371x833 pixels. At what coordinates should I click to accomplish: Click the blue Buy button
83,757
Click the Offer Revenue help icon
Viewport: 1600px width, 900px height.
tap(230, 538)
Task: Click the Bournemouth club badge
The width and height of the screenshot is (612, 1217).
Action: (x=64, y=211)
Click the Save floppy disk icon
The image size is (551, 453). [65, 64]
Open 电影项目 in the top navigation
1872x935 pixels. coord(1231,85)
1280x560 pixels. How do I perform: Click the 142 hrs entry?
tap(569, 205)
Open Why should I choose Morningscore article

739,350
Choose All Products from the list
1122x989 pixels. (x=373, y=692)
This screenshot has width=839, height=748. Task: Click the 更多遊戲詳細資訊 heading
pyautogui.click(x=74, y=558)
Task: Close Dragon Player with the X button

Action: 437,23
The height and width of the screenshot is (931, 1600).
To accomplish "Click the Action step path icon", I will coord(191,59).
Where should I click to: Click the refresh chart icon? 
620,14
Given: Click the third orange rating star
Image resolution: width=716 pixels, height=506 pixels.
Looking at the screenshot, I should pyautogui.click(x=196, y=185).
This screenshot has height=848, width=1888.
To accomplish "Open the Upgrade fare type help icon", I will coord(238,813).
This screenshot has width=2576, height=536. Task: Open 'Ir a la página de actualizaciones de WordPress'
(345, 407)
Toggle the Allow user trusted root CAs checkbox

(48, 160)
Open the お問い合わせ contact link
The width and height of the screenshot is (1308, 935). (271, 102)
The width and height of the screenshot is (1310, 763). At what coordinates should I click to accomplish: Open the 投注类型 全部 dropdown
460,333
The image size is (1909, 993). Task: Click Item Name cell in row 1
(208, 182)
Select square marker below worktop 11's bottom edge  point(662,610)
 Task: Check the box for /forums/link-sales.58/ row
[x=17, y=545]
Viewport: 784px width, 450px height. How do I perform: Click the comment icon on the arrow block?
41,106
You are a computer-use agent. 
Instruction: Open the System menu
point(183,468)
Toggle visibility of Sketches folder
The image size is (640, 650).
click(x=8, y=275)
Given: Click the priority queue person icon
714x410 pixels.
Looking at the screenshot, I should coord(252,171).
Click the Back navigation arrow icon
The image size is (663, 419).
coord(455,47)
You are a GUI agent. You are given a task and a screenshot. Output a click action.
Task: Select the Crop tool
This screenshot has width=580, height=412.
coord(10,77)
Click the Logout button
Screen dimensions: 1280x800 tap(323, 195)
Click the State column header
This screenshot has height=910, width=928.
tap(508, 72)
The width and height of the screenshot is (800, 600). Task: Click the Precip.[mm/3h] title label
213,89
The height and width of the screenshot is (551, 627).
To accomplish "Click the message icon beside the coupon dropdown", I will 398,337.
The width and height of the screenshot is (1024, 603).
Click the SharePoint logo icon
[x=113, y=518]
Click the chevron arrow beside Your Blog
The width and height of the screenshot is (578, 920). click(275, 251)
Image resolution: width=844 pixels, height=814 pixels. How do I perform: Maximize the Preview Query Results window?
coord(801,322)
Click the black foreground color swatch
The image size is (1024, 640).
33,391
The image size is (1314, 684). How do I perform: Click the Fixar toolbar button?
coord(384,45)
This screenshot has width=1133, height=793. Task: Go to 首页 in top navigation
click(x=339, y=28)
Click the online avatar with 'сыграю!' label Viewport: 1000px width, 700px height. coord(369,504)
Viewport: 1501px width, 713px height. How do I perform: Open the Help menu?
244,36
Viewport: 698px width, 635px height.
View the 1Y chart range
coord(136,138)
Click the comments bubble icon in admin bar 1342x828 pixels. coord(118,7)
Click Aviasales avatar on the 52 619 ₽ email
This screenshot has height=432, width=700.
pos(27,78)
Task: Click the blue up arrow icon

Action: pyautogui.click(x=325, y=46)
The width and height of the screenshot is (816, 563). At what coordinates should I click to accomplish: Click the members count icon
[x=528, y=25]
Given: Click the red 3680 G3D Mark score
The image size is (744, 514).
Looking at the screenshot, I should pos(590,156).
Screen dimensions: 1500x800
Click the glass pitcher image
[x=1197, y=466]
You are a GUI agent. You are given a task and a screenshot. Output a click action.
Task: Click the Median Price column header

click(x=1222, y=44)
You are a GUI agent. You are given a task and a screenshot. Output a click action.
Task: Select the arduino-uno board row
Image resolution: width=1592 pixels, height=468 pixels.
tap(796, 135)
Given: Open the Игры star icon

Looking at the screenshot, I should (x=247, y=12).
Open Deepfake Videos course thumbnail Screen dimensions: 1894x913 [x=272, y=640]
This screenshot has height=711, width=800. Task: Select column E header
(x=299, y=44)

### Instructions for the task:
Restate the material word for word, but only from its first line through the line containing "Toggle visibility of Sketches folder".

### Written solution:
371x833 pixels. At what coordinates should I click to accomplish: Click the blue Buy button
83,757
Click the Offer Revenue help icon
Viewport: 1600px width, 900px height.
tap(230, 538)
Task: Click the Bournemouth club badge
The width and height of the screenshot is (612, 1217).
Action: (x=64, y=211)
Click the Save floppy disk icon
The image size is (551, 453). [65, 64]
Open 电影项目 in the top navigation
1872x935 pixels. coord(1231,85)
1280x560 pixels. How do I perform: Click the 142 hrs entry?
tap(569, 205)
Open Why should I choose Morningscore article

739,350
Choose All Products from the list
1122x989 pixels. (x=373, y=692)
This screenshot has width=839, height=748. Task: Click the 更多遊戲詳細資訊 heading
pyautogui.click(x=74, y=558)
Task: Close Dragon Player with the X button

Action: 437,23
The height and width of the screenshot is (931, 1600).
To accomplish "Click the Action step path icon", I will coord(191,59).
Where should I click to: Click the refresh chart icon? 
620,14
Given: Click the third orange rating star
Image resolution: width=716 pixels, height=506 pixels.
Looking at the screenshot, I should pyautogui.click(x=196, y=185).
This screenshot has height=848, width=1888.
To accomplish "Open the Upgrade fare type help icon", I will coord(238,813).
This screenshot has width=2576, height=536. Task: Open 'Ir a la página de actualizaciones de WordPress'
(345, 407)
Toggle the Allow user trusted root CAs checkbox

(48, 160)
Open the お問い合わせ contact link
The width and height of the screenshot is (1308, 935). (271, 102)
The width and height of the screenshot is (1310, 763). At what coordinates should I click to accomplish: Open the 投注类型 全部 dropdown
460,333
The image size is (1909, 993). Task: Click Item Name cell in row 1
(208, 182)
Select square marker below worktop 11's bottom edge  point(662,610)
 Task: Check the box for /forums/link-sales.58/ row
[x=17, y=545]
Viewport: 784px width, 450px height. How do I perform: Click the comment icon on the arrow block?
41,106
You are a computer-use agent. 
Instruction: Open the System menu
point(183,468)
Toggle visibility of Sketches folder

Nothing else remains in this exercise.